Sentí cómo recorrió todo mi cuerpo un escalofrío sepulcral. Las piernas no me soportaron y caí de rodillas. Mis ojos comenzaron a lagrimear. Respiraba con dificultad. Aún estaba vivo. No hubo detonación ni sangre ni sesos regados por doquier. Recobré las fuerzas y me levanté. Tembloroso, sí; pero vivo.

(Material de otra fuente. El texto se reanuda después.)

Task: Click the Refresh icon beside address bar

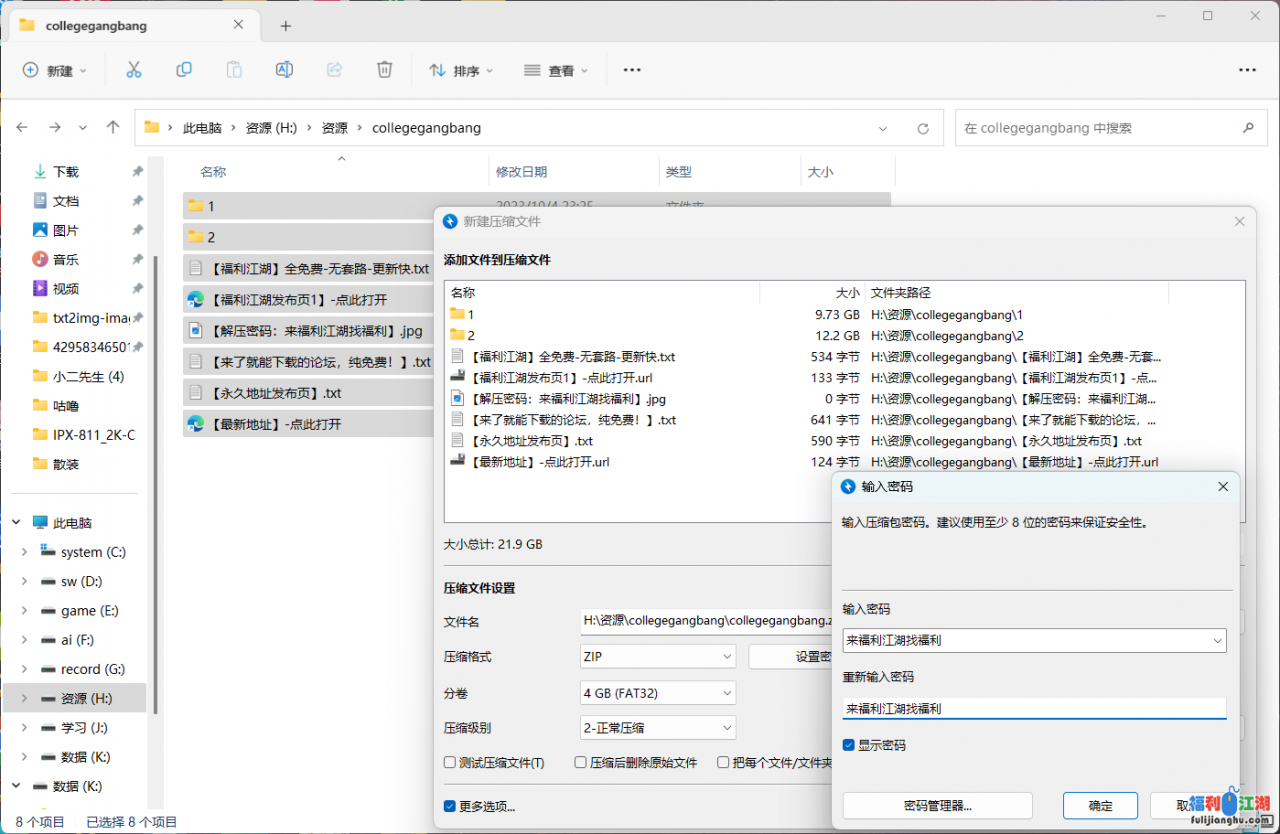Action: (x=923, y=128)
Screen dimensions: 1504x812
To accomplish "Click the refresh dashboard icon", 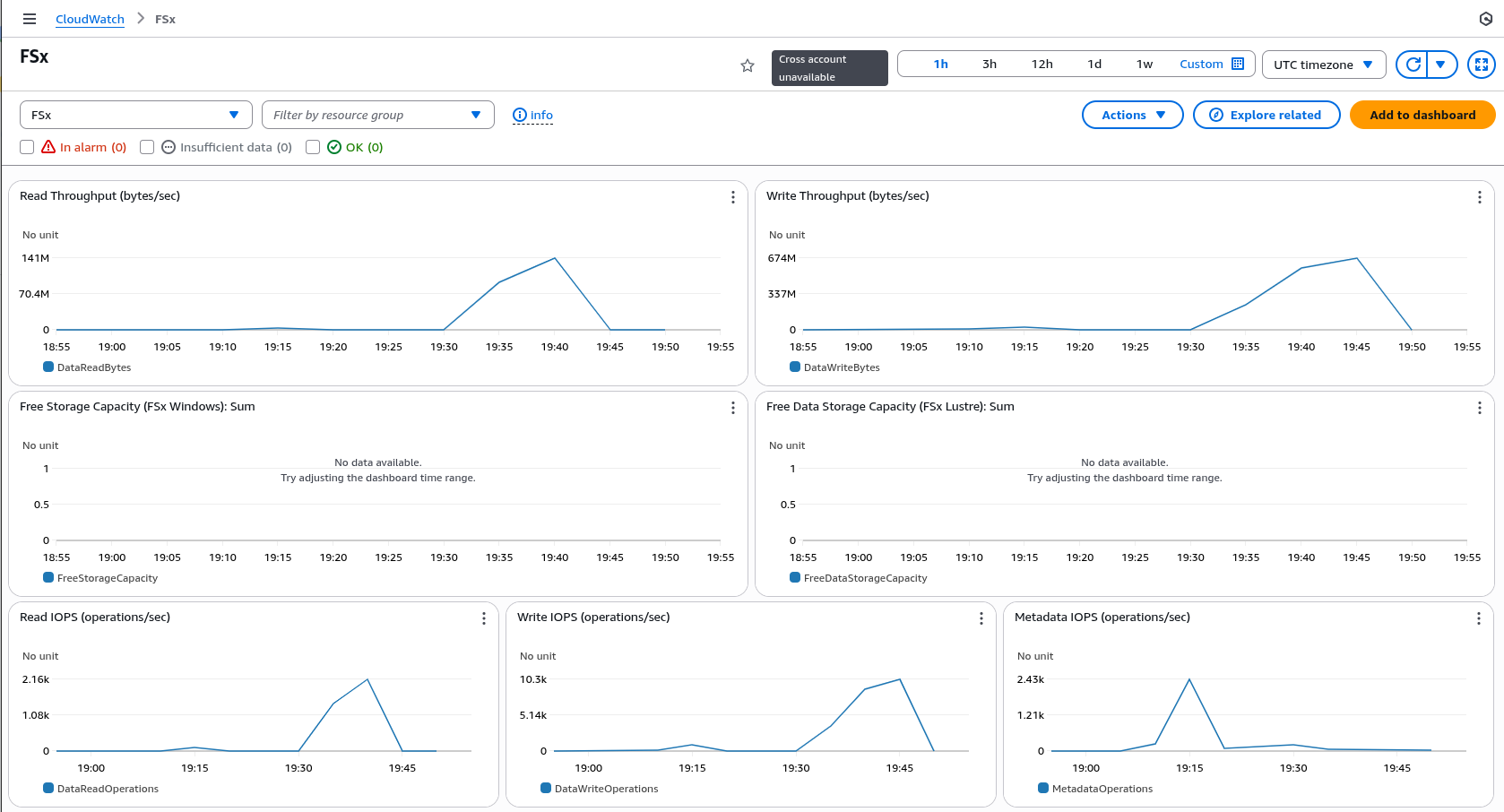I will click(1413, 65).
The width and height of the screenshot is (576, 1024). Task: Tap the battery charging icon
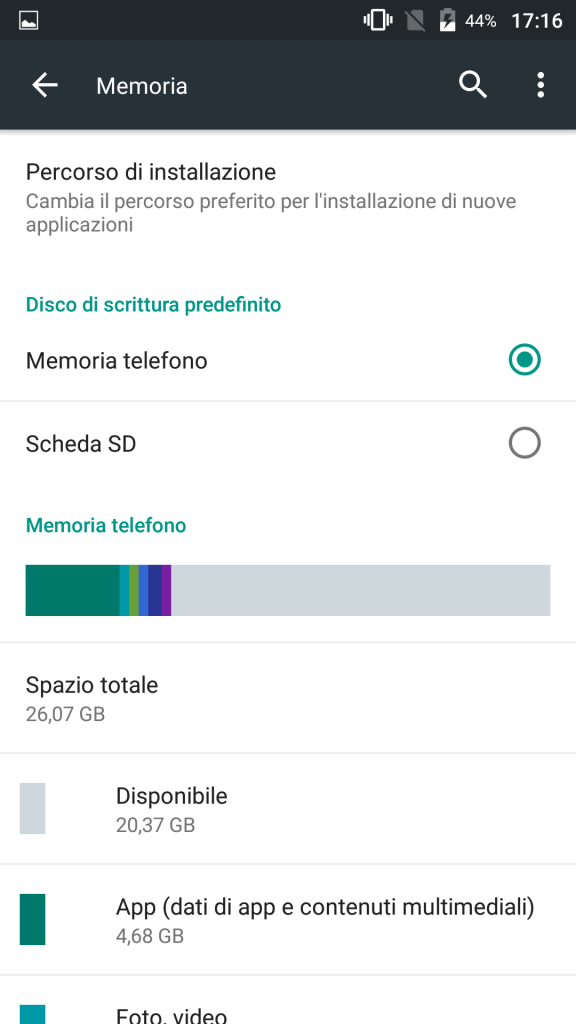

Le di el arma, era su turno. Su rostro estaba desencajado. Indeciso. Era evidente lo que iba a suceder. Pude detenerlo. Él no lo hizo, pues yo tampoco. Entró en escalofrío. Su cuerpo se gelatinó. Comenzó a llorar mirándome. Levantó su brazo, me apuntó y accionó el percutor… lo que sucedió inmediatamente después no lo narraré aquí.


Eso fue hace 20 años y aún me dan escalofríos nada más de acordarme. Vean ustedes porqué. Un revolver tiene alojo para cinco cartuchos. Algunas Mágnum son de seis, pero este no era el caso. La “piña” gira al momento en que el percutor es accionado, y la bala se coloca en posición para ser percutido. Seis veces fue accionada el arma y dos veces percutido el cartucho. Esto lo sé porque cuando recogí el arma y después la hube inspeccionado, la bala estaba desplazada una posición del percutor. Esto significa que dos veces me salvé de la muerte.


Aún conservo intacta el arma y la bala que no explotó. Sucede cuando las balas son viejas o han sufrido humedad, o bien el percutor está desgastado que no llega a provocar la explosión.


Sea lo que haya sucedido, desde entonces no acepto ningún tipo de retos, ni apuestas.